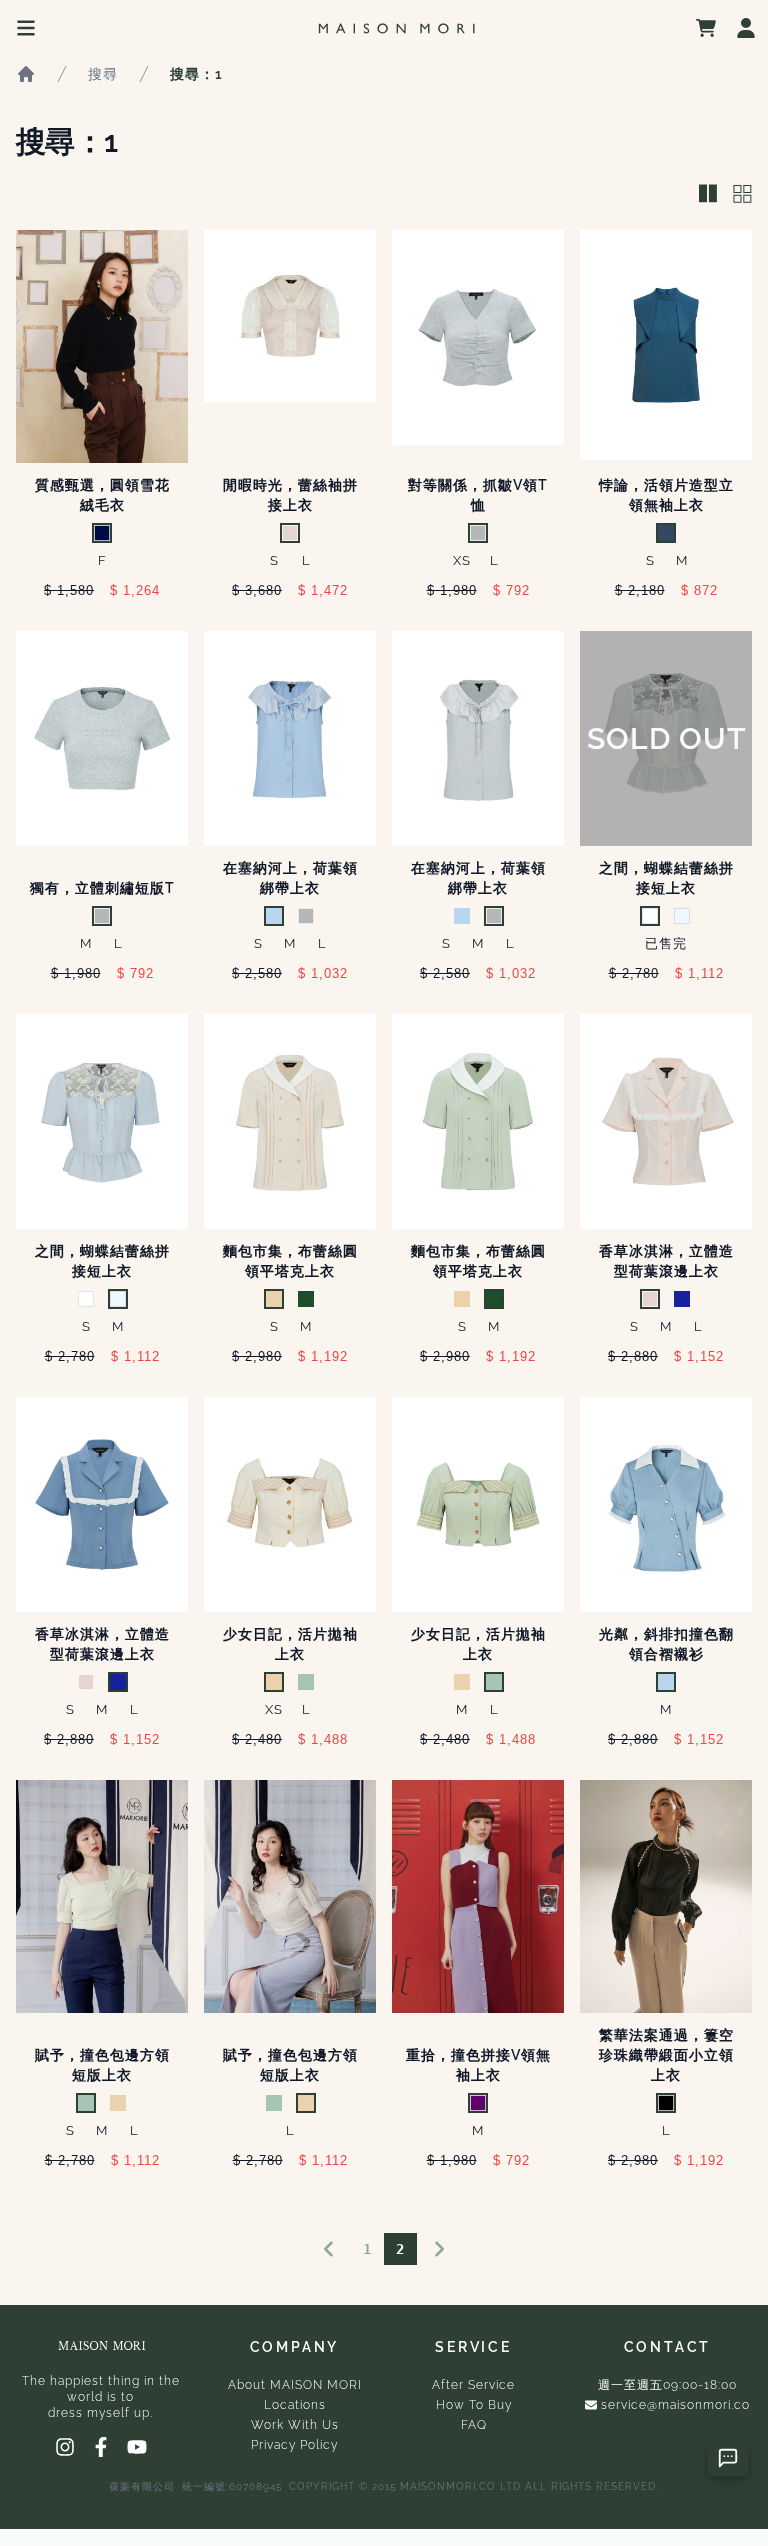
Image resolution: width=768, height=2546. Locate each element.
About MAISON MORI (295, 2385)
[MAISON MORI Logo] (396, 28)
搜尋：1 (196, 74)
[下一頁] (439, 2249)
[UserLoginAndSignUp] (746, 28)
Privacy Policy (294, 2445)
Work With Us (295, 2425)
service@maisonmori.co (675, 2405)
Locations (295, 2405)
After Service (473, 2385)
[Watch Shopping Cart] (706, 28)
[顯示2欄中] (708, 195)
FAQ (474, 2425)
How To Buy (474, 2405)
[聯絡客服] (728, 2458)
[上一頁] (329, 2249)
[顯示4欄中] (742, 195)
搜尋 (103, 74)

▶ Work instructions
Please return the span of lines above that opens with the one containing "About MAISON MORI (295, 2385)" and closes with the final line, both included, exactly as written and nothing more.

▶ Written response
About MAISON MORI (295, 2385)
[MAISON MORI Logo] (396, 28)
搜尋：1 (196, 74)
[下一頁] (439, 2249)
[UserLoginAndSignUp] (746, 28)
Privacy Policy (294, 2445)
Work With Us (295, 2425)
service@maisonmori.co (675, 2405)
Locations (295, 2405)
After Service (473, 2385)
[Watch Shopping Cart] (706, 28)
[顯示2欄中] (708, 195)
FAQ (474, 2425)
How To Buy (474, 2405)
[聯絡客服] (728, 2458)
[上一頁] (329, 2249)
[顯示4欄中] (742, 195)
搜尋 (103, 74)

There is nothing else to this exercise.